Menyadari sedemikian besarnya
kerugian yang ditimbulkan oleh suatu tindak Terorisme, serta dampak yang
dirasakan secara langsung oleh Indonesia sebagai akibat dari Tragedi Bali,
merupakan kewajiban pemerintah untuk secepatnya mengusut tuntas Tindak Pidana
Terorisme itu dengan memidana pelaku dan aktor intelektual dibalik peristiwa
tersebut.
Keberadaan Undang-Undang
Pemberantasan Tindak Pidana Terorisme di samping KUHP dan Undang-Undang Nomor 8
tahun 1981 tentang Hukum Acara Pidana (KUHAP), merupakan Hukum Pidana Khusus.
Hal ini memang dimungkinkan, mengingat bahwa ketentuan Hukum Pidana yang
bersifat khusus, dapat tercipta karena:
- Adanya
proses kriminalisasi atas suatu perbuatan
tertentu di dalam masyarakat. Karena pengaruh perkembangan zaman, terjadi
perubahan pandangan dalam masyarakat. Sesuatu yang mulanya dianggap bukan
sebagai Tindak Pidana, karena perubahan pandangan dan norma di masyarakat,
menjadi termasuk Tindak Pidana dan diatur dalam suatu perundang-undangan Hukum
Pidana.
- Undang-Undang
yang ada dianggap tidak memadai lagi terhadap perubahan norma dan
perkembangan teknologi dalam suatu masyarakat, sedangkan untuk perubahan
undang-undang yang telah ada dianggap memakan banyak waktu.
- Suatu
keadaan yang mendesak sehingga dianggap perlu diciptakan suatu peraturan
khusus untuk segera menanganinya.
- Adanya
suatu perbuatan yang khusus dimana apabila dipergunakan proses yang diatur
dalam peraturan perundang-undangan yang telah ada akan mengalami kesulitan
dalam pembuktian.
Sebagai Undang-Undang khusus, berarti
Undang-Undang Nomor 15 tahun 2003 mengatur secara materiil dan formil
sekaligus, sehingga terdapat pengecualian dari asas yang secara umum diatur
dalam Kitab Undang-Undang Hukum Pidana (KUHP)/Kitab Undang-Undang Hukum Acara
Pidana (KUHAP) [[(lex specialis derogat lex generalis)]]. Keberlakuan lex
specialis derogat lex generalis, harus memenuhi kriteria:
- bahwa
pengecualian terhadap Undang-Undang yang bersifat umum, dilakukan oleh
peraturan yang setingkat dengan dirinya, yaitu Undang-Undang.
- bahwa
pengecualian termaksud dinyatakan dalam Undang-Undang khusus tersebut,
sehingga pengecualiannya hanya berlaku sebatas pengecualian yang
dinyatakan dan bagian yang tidak dikecualikan tetap berlaku sepanjang
tidak bertentangan dengan pelaksanaan Undang-Undang khusus tersebut.
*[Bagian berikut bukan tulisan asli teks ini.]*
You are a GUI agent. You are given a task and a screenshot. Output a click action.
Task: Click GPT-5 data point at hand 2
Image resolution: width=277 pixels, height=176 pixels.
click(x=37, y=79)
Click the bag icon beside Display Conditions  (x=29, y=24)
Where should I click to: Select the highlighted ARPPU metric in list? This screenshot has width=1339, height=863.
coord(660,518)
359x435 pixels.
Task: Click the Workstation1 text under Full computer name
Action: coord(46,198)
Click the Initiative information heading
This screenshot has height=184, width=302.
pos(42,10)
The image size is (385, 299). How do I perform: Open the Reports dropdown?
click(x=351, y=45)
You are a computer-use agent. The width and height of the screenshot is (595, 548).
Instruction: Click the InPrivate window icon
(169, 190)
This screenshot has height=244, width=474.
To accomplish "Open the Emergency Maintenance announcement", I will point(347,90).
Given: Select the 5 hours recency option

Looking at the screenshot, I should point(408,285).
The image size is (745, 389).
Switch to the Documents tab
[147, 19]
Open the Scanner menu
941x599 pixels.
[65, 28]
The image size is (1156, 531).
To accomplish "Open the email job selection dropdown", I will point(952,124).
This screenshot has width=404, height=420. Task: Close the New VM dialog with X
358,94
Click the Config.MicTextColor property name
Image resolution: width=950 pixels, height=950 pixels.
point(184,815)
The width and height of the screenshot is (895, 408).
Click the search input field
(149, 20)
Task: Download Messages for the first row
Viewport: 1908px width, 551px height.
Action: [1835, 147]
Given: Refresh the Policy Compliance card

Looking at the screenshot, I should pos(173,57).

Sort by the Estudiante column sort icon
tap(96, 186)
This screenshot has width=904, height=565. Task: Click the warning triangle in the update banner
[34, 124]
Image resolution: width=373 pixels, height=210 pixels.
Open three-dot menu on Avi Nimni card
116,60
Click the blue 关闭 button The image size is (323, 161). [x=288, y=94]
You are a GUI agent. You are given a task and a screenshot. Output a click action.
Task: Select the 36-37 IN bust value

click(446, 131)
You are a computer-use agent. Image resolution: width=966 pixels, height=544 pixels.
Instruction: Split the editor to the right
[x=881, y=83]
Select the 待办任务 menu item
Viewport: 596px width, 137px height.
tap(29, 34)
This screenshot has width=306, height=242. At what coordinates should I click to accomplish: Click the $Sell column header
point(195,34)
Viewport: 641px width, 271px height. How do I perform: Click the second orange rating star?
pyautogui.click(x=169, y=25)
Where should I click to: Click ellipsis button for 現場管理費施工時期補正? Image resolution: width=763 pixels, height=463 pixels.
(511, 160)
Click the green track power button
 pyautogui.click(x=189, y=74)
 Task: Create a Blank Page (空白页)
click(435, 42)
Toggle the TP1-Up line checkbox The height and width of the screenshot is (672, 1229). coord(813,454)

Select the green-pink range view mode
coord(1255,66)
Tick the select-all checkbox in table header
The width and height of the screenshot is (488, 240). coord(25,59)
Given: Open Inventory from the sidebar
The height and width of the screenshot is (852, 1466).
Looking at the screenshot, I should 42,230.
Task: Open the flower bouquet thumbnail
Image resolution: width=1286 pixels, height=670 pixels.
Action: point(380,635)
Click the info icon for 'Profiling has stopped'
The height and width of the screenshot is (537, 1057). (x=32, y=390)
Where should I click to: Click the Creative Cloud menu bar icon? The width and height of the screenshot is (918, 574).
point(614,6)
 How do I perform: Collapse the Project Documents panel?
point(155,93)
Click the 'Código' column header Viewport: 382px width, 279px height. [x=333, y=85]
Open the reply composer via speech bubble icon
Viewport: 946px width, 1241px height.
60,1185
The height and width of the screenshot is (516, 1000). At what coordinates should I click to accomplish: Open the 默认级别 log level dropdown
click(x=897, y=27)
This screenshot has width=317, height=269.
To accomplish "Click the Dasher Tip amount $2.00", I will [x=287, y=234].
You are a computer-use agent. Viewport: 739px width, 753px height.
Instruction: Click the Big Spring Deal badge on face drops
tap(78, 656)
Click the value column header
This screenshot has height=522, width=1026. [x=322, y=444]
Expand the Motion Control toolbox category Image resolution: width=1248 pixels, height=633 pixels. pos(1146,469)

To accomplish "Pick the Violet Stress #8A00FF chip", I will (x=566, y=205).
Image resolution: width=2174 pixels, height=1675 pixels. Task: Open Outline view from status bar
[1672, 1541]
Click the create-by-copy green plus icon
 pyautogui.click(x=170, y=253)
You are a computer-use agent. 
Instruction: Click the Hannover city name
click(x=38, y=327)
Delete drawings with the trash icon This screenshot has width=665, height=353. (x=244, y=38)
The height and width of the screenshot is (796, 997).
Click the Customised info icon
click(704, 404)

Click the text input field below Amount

Sebagaimana pengertian tersebut di
atas, maka pengaturan pasal 25 Undang-Undang Nomor 15 tahun 2003 tentang
Pemberantasan Tindak Pidana Terorisme, bahwa untuk menyelesaikan kasus-kasus
Tindak Pidana Terorisme, hukum acara yang berlaku adalah sebagaimana ketentuan
Undang-Undang Nomor 8 tahun 1981 tentang Hukum Acara Pidana (Kitab
Undang-Undang Hukum Acara Pidana/KUHAP). Artinya pelaksanaan Undang-Undang
khusus ini tidak boleh bertentangan dengan asas umum Hukum Pidana dan Hukum
Acara Pidana yang telah ada. Namun, pada kenyataannya, terdapat isi ketentuan
beberapa pasal dalam Undang-Undang tersebut yang merupakan penyimpangan asas
umum Hukum Pidana dan Hukum Acara Pidana.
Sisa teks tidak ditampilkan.